Groeiklas

Er is dit schooljaar in Alkmaar een nieuw initiatief gestart: De groeiklas. Onder de bezielende leiding van Juf Jasmijn, daarbij geholpen door juf Amber, mag een select groepje kinderen meedoen met deze andere manier van leren. De kinderen zijn uitgekozen omdat ze moeite hebben met school. Ze kunnen niet gemakkelijk leren en blijven daardoor achter. Door in de loop van hun schoolcarrière steeds tegen ‘niet kunnen’ of ‘niet goed genoeg zijn’ aan te lopen is er van hun gevoel voor eigenwaarde niet veel over.
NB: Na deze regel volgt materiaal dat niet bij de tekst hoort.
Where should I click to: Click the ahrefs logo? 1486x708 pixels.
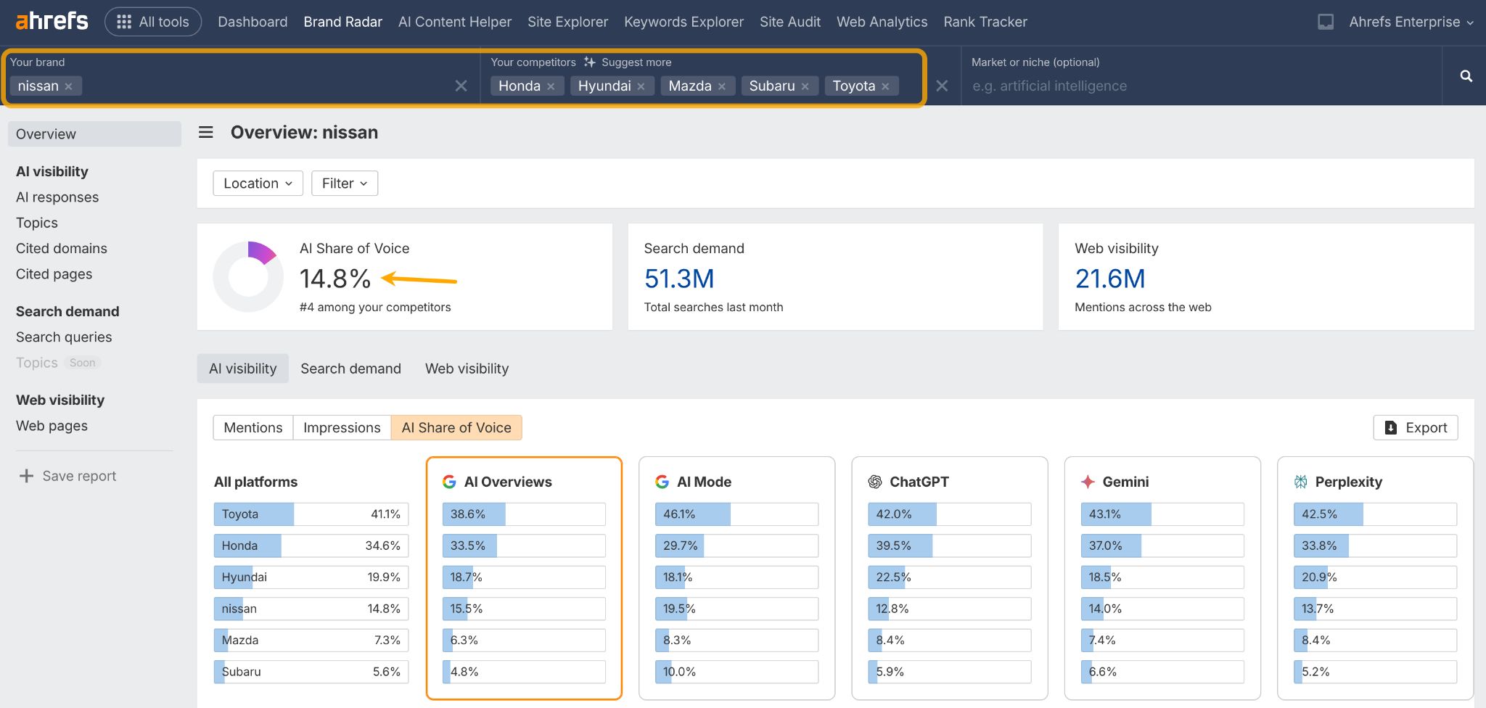(49, 21)
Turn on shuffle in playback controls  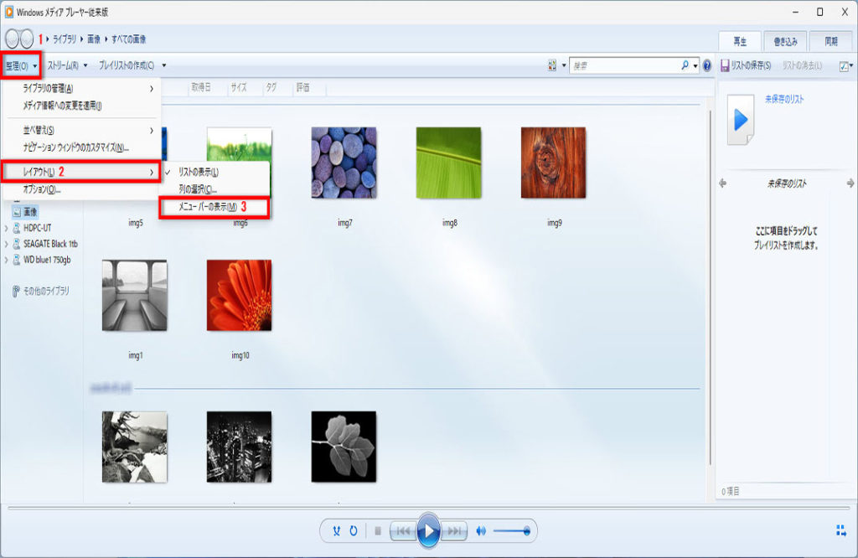pos(337,530)
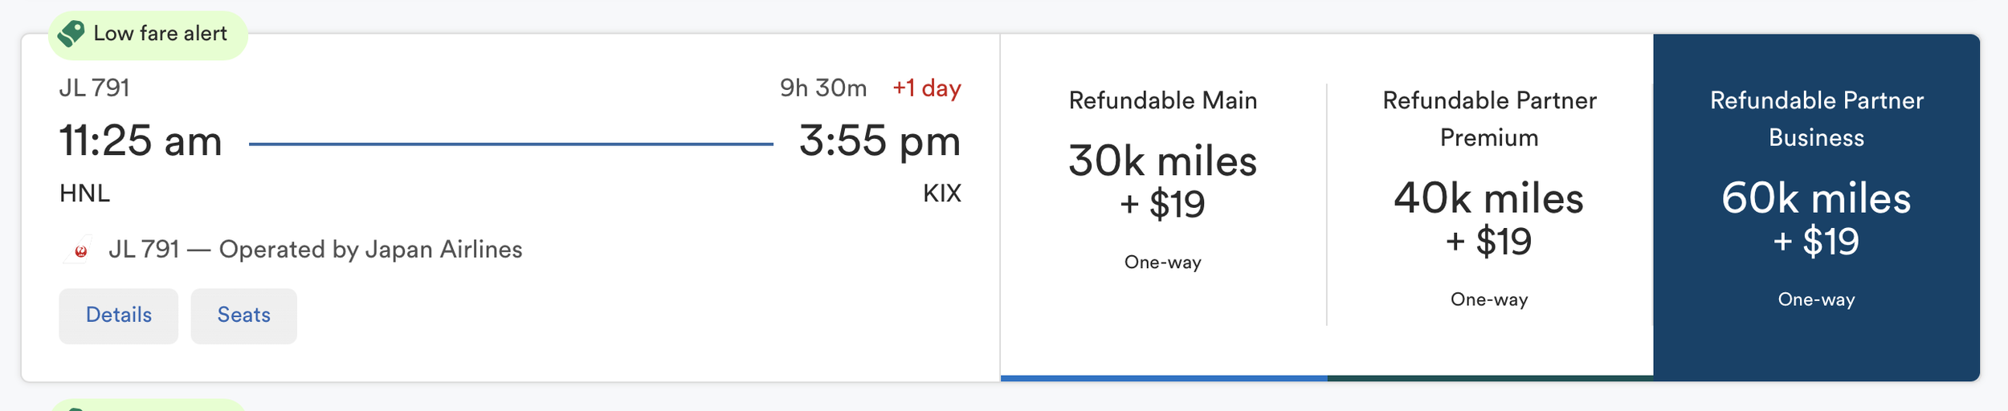This screenshot has height=411, width=2008.
Task: Click the Low fare alert tag icon
Action: pyautogui.click(x=71, y=34)
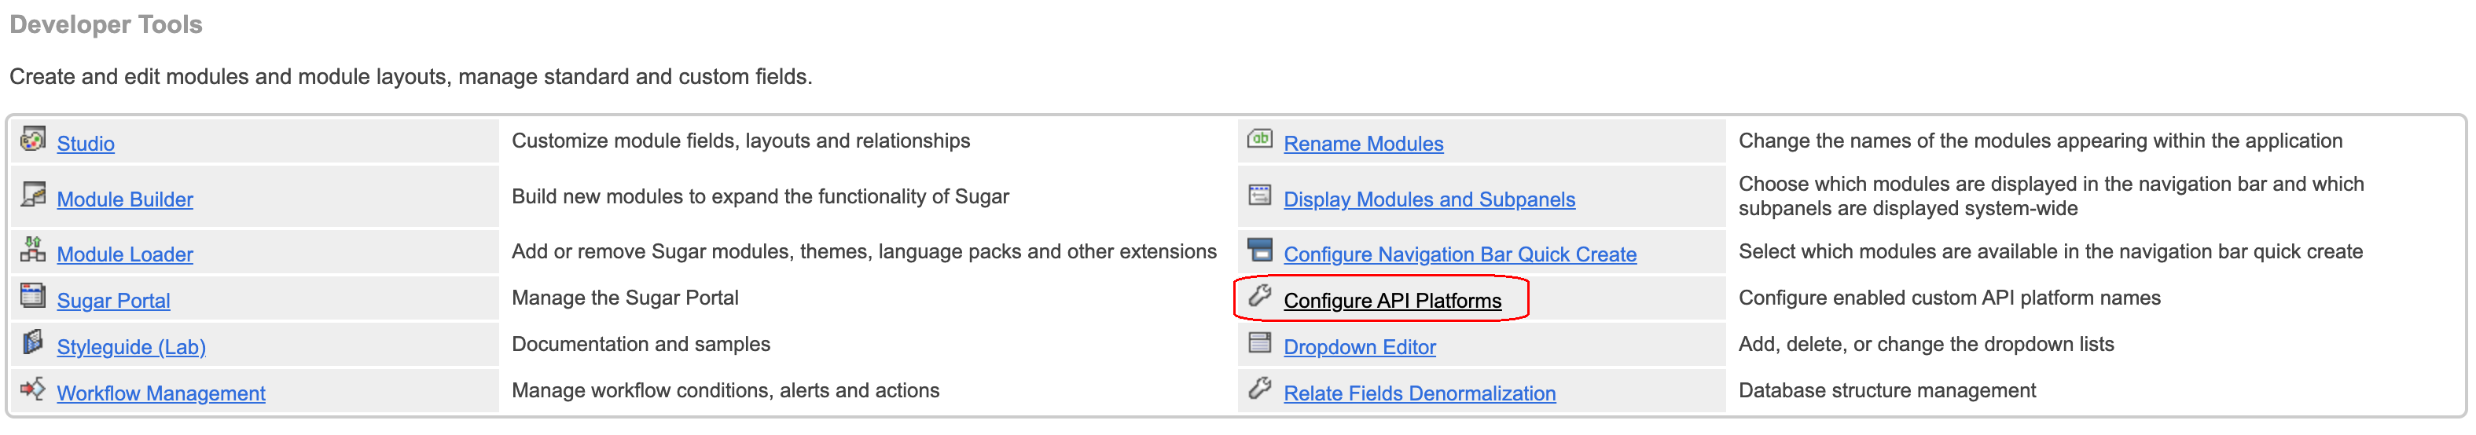Image resolution: width=2476 pixels, height=435 pixels.
Task: Click the Module Loader icon
Action: click(33, 250)
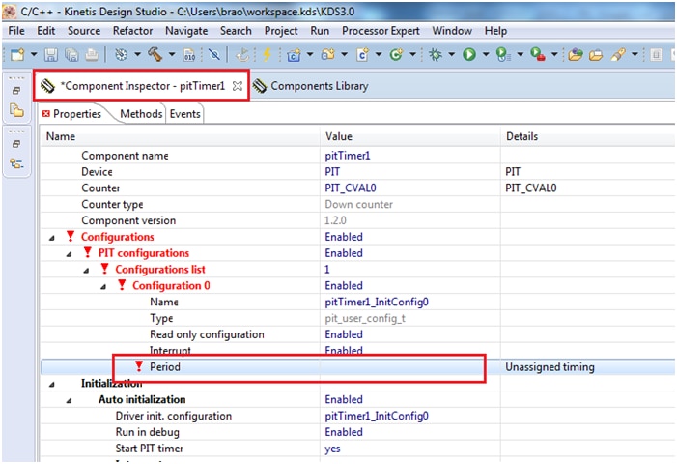Switch to the Methods tab

141,114
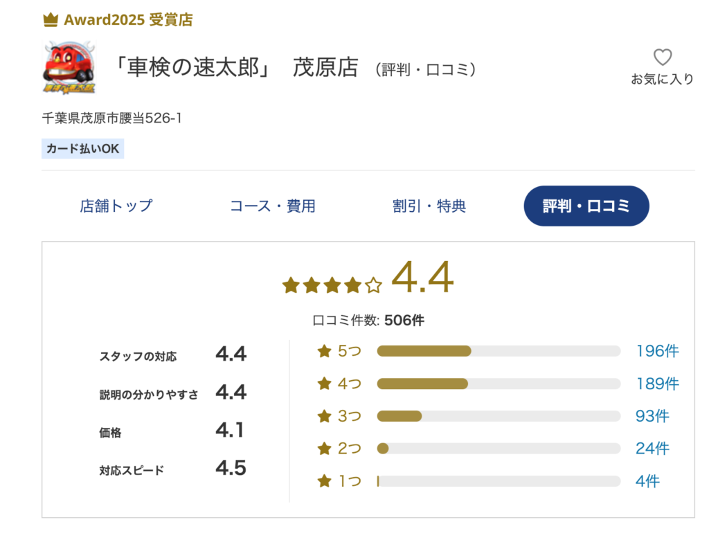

In de Groeiklas leren ze op zichzelf vertrouwen en mogen ze ervaren dat ook zij ruimte hebben om te leren. Het werkt als een trein. Begonnen met een pilot, is er nu al de zekerheid dat er volgend schooljaar twee Groeiklassen starten.
Als Toneeljuf mag ik ook een beetje meedoen. In samenwerking met Jasmijn maak ik een programma met toneeloefeningen waarbij de leerlingen hun strubbelingen uit de praktijk kunnen oefenen op het toneel. Toneel is niet alleen maar op een podium staan. Toneelspelen is vooral ‘doen alsof’. Dat is een vorm van spelen die alle kinderen eigenlijk wel kennen. Door het zo te zien is de toneeldrempel gelijk al een stuk lager en kunnen we ons gaan richten op met plezier spelen en daarin ontdekkingen doen over het echte leven. Veiligheid is belangrijk, durven op je eigen manier, toestaan dat mensen naar je kijken, samenwerken, lachen om gek doen, zelf gek durven doen. Als docent probeer ik ook steeds een koppeling te maken van ons veilige groepje naar het echte leven. We spelen daarom met gevoelens en hoe je die groter en kleiner kan maken of hoe je ze in kunt zetten in een situatie. We oefenen met status, hoe voelt je lichaam als je een hoge status aanneemt of een lage. Wat kun je bereiken met een hoge en een lage status?
Wat mij zo opvalt is hoe voorzichtig deze kinderen zich bewegen. Niet alleen letterlijk, juist ook figuurlijk. Ze durven weinig ruimte in te nemen, zijn heel behoedzaam waar het gaat om de aandacht op zich gericht krijgen. Er zit een groot wantrouwen naar de omgeving maar ook naar zichzelf. Afgelopen keer deden we een spel om de namen te leren en om los te komen. Iedereen mocht iets noemen waar hij/zij goed in was, daar bedachten we een beweging bij. Als ik de activiteit noemde deed iedereen de beweging en ging staan bij de persoon die hier heel goed in is. Het was schrijnend om te zien hoe ongemakkelijk en klein de kinderen werden als hun activiteit aan de beurt kwam en alle anderen om ze heen kwamen staan. Geen trots of blijdschap, wel verlegen lachjes en ongemakkelijkheid. Er is hier een nog een wereld te winnen. Mijn overtuiging is dat wij als grote mensen een belangrijke bijdrage leveren door naast deze kinderen te staan. Door net zo kwetsbaar te zijn. Ik doe zelf altijd mee met de oefeningen en ben ook zeker niet te beroerd om mijn ‘fouten’ toe te geven. Jasmijn en Amber doen dat ook. Ze geven zich volledig, soms een beetje verlegen, maar zonder schaamte. Misschien voelen ze dat wel, maar het is niet zichtbaar omdat zij weten hoe belangrijk het is voor deze kinderen om je niet te hoeven schamen voor wie je bent. Dat leer je het beste door te doen en door het goede voorbeeld te krijgen.
Ik maak een diepe buiging voor de kinderen uit de Groeiklas en voor Jasmijn en Amber. Ik ben ontzettend blij en dankbaar dat ik ook volgend jaar weer bij deze groep mag horen!